What should I watch for?
Tell your doctor if your symptoms do not get better or if they get worse. Visit your doctor or health care professional for regular checks on your progress. Because it may take several weeks to see the full effects of this medicine, it is important to continue your treatment as prescribed by your doctor.
Patients and their families should watch out for new or worsening thoughts of suicide or depression. Also watch out for sudden changes in feelings such as feeling anxious, agitated, panicky, irritable, hostile, aggressive, impulsive, severely restless, overly excited and hyperactive, or not being able to sleep. If this happens, especially at the beginning of treatment or after a change in dose, call your health care professional.
If your doctor or health care professional increases the dose of this medicine to more than 6 mg a day, ask about possible interactions with foods that contain tyramine because this medicine may interact with these foods to produce severe headaches, a rise in blood pressure, or irregular heart beat. Continue to avoid tyramine-rich foods or beverages for 2 weeks after your doctor reduces your medicine to the 6 mg a day dose or after you stop the 9 mg or 12 mg a day dose. If you start and continue the 6 mg dose, you do not need to make any diet changes.
You may get drowsy or dizzy. Do not drive, use machinery, or do anything that needs mental alertness until you know how this medicine affects you. Do not stand or sit up quickly, especially if you are an older patient. This reduces the risk of dizzy or fainting spells. Alcohol may interfere with the effect of this medicine. Avoid alcoholic drinks.
Your mouth may get dry. Chewing sugarless gum or sucking hard candy, and drinking plenty of water may help. Contact your doctor if the problem does not go away or is severe.
Do not treat yourself for coughs, colds, or allergies without asking your doctor or health care professional for advice. Do not take any medications for weight loss without advice either. Some ingredients in these products may increase possible side effects.
This medicine may affect blood sugar levels. If you have diabetes, check with your doctor or health care professional before you change your diet or the dose of your diabetic medicine.
Tell your health care professional that you are taking this medicine if you are scheduled to have any surgery, procedure or medical testing. You should usually stop taking this drug at least 10 days before elective surgery.

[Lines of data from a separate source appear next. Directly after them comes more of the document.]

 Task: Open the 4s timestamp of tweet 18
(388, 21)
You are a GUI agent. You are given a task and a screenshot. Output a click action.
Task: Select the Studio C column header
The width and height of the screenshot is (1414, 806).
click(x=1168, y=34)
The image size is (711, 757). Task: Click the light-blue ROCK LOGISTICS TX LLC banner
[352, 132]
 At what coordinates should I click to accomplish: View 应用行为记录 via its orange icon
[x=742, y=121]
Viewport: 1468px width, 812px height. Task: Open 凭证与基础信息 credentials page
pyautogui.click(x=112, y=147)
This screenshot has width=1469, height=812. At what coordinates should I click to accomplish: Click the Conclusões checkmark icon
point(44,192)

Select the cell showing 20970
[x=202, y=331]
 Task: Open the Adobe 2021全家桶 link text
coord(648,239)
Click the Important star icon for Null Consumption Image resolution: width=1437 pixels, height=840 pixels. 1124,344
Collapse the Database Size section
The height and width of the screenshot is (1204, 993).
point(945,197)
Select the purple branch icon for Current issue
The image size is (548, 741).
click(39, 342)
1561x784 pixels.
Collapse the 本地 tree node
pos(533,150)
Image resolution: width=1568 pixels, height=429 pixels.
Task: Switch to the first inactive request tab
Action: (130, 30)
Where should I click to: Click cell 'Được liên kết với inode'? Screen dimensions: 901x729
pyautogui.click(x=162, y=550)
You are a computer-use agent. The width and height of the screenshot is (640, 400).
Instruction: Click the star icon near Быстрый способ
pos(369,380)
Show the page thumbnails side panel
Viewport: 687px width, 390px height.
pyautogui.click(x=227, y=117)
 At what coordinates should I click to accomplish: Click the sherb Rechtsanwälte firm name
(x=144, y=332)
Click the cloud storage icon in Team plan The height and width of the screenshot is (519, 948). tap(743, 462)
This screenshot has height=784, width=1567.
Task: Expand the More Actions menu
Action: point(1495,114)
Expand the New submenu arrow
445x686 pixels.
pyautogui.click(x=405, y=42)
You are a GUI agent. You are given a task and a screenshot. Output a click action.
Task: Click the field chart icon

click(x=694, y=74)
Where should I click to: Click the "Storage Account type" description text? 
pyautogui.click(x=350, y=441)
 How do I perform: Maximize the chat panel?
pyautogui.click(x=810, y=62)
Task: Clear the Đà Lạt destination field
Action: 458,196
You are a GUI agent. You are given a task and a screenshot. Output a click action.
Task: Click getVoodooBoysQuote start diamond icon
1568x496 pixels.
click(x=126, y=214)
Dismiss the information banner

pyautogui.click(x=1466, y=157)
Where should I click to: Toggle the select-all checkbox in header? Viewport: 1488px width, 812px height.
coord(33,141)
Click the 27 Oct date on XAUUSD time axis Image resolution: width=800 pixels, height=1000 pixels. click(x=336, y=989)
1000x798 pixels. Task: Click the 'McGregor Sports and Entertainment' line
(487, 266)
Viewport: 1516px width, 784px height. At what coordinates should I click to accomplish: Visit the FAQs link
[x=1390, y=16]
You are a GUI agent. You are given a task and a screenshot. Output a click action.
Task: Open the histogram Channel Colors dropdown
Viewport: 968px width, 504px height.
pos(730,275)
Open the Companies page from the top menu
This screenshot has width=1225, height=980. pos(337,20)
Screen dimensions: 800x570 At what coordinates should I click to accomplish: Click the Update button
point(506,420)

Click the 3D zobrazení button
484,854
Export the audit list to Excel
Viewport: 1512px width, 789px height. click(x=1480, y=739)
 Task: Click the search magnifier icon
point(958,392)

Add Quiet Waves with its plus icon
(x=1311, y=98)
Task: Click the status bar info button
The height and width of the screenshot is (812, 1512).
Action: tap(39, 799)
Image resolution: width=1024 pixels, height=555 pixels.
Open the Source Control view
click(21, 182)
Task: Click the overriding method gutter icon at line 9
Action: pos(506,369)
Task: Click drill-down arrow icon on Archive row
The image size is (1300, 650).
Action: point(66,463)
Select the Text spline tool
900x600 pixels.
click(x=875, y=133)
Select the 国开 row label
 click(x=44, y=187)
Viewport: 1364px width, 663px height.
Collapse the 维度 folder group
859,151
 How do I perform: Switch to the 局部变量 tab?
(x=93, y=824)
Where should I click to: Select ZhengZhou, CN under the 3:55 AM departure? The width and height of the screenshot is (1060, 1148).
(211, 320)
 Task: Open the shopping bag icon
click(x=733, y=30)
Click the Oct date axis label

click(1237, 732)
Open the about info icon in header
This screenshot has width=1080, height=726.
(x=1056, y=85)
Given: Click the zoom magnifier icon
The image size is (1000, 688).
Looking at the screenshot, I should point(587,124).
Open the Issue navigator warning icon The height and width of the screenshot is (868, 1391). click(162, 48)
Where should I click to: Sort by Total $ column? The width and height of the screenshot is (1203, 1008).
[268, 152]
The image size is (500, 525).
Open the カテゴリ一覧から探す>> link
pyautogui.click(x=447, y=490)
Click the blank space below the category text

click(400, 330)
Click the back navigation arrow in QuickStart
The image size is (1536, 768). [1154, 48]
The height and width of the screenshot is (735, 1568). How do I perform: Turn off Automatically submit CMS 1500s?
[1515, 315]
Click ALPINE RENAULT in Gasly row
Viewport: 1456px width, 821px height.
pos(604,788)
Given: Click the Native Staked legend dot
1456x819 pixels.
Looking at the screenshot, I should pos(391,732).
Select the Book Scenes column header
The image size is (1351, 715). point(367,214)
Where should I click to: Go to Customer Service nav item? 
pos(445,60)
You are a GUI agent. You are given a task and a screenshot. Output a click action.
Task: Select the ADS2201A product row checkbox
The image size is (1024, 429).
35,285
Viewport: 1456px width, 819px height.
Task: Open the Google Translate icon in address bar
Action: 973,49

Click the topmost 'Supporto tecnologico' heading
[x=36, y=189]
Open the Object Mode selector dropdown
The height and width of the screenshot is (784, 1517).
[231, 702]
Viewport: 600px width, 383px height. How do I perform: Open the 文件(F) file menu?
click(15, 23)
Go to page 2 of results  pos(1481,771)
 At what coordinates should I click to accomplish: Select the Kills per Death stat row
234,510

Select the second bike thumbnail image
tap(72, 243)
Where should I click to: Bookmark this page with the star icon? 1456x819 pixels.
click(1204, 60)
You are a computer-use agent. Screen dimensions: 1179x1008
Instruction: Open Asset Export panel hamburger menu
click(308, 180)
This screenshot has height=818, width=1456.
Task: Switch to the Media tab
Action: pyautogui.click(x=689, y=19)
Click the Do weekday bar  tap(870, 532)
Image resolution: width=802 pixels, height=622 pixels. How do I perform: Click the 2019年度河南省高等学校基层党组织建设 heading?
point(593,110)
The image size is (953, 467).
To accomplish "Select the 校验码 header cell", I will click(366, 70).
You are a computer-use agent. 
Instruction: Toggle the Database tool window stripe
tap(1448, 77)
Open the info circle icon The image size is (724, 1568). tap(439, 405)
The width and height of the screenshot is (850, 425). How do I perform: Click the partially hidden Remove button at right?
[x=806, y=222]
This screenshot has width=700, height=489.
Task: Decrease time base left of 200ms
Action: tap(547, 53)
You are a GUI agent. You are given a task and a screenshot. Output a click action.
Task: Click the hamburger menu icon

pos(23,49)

This medicine patch is sensitive to certain body heat changes. If your skin gets too hot, more medicine will come out of the patch. Call your healthcare provider if you get a fever. Do not take hot baths. Do not sunbathe. Do not use hot tubs, saunas, hair dryers, heating pads, electric blankets, heated waterbeds, or tanning lamps. Do not do exercise that increases your body temperature.
Common and Rare Side Effects
Along with its needed effects, a medicine may cause some unwanted effects. Although not all of these side effects may occur, if they do occur they may need medical attention.
Check with your doctor immediately if any of the following side effects occur:
dizziness, faintness, or lightheadedness when getting up suddenly from a lying or sitting position
Incidence not known
Confusion about identity, place, and time
seeing things that are not there
Some side effects may occur that usually do not need medical attention. These side effects may go away during treatment as your body adjusts to the medicine. Also, your health care professional may be able to tell you about ways to prevent or reduce some of these side effects. Check with your health care professional if any of the following side effects continue or are bothersome or if you have any questions about them:
Burning, itching, redness, skin rash, swelling, or soreness where the patch was placed
body aches or pain
change or problem with discharge of semen
dryness or soreness of the throat
pain or tenderness around the eyes and cheekbones
stomach discomfort, upset, or pain
stuffy or runny nose
tender, swollen glands in the neck
tightness of the chest
Decreased interest in sexual intercourse
inability to have or keep an erection
loss in sexual ability, desire, drive, or performance
not able to have an orgasm
Incidence not known
Burning, crawling, itching, numbness, prickling, "pins and needles", or tingling feelings
Other side effects not listed may also occur in some patients. If you notice any other effects, check with your healthcare professional.
Call your doctor for medical advice about side effects. You may report side effects to the FDA at 1-800-FDA-1088.